# M9 new parts



## bwanatom (Nov 10, 2008)

Hello,
just ordered some stuff for my beretta M9, hoping to get a "nicer" trigger.
Also, someone has told me about a steel guide rod being more accurate, any improvement will help me.
thanks, bt
*
[email protected]

92/96 D Hammer Spring
Item # HS-001 $5.00

Competition Hammer Spring
Item # HS-002 $5.00

Blue Steel Guide Rod
Item # GR-001 $25.00
-------------------------------------
S&H $6.00
=============================
TOTAL $41.00*


----------



## BROBS (Feb 23, 2011)

steel guide rod makes no difference IMO.

you also ordered a stock hammerspring and one for the .22cal conversion kit :mrgreen:


----------



## Shipwreck (Jan 26, 2006)

The steel guiderod will not do anything for accuracy. And honestly, the wight difference won't matter either.

Some guys just do not like plastic guiderods on metal guns.

The plastic ones actually don't really need lubrication, like the metal ones do.

Also, I have ordered parts and skeleton hammers from Olhasso before. But, I buy my D springs from Brownells. A "D" spring I got from him was as heavy as a stock spring, and was even longer than the factory spring. He insisted that it was a D spring and would not discuss the matter further. So, I don't risk the springs from him anymore.

But, more than likely, you will be ok.


----------



## rhodco (Feb 10, 2012)

I like to tweek mine for the +P loads. I got a variety of springs from Wolff Gunsprings in different weights to experiment with.
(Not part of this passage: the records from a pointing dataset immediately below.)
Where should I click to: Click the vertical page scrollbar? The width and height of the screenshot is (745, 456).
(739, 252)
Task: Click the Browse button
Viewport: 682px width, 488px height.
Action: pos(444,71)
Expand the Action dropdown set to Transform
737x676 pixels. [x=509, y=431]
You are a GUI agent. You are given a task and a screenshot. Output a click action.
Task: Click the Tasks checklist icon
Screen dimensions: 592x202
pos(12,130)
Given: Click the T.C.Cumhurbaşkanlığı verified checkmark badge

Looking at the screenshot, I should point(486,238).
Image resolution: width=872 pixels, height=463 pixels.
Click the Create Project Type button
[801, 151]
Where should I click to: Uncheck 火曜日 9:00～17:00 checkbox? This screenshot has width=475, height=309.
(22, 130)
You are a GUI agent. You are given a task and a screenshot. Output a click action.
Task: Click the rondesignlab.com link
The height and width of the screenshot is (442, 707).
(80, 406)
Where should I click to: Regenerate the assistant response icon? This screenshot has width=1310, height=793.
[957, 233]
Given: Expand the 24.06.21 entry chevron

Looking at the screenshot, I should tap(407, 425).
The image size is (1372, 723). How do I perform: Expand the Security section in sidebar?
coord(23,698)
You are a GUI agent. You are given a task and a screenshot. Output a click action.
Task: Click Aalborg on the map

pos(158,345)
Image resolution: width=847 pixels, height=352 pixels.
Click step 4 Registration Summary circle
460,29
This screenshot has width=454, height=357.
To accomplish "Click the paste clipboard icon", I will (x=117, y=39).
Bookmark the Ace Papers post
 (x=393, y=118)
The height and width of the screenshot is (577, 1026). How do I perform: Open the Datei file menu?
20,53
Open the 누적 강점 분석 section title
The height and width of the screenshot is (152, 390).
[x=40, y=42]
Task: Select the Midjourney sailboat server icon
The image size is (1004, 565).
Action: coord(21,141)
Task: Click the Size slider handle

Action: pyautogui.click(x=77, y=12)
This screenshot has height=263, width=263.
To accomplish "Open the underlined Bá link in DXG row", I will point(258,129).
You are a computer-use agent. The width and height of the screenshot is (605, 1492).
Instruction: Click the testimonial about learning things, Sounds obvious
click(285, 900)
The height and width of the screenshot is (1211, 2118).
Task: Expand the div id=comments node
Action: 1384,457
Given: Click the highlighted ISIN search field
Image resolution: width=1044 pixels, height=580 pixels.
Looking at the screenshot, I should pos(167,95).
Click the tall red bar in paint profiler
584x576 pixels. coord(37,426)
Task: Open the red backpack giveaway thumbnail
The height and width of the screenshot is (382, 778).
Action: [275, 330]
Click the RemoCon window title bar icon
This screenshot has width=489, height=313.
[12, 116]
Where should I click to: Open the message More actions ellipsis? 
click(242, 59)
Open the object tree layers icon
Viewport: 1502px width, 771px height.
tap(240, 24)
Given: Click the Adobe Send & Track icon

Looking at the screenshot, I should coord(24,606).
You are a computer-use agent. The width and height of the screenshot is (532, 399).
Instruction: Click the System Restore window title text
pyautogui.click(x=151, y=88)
Springs for BERETTA 92, 96, AND CENTURION Semi-Auto Pistols

Right now I'm running with the 18lb. recoil spring (factory is 14lb.) and the 18lb. hammer spring (factory is 20lb.) and it feels about as perfect as I think I can get it without compromising reliability. Also did some polishing of the friction points to smooth it out.


----------



## denner (Jun 3, 2011)

[I run a Wolff 14lb recoil spring in mine.


----------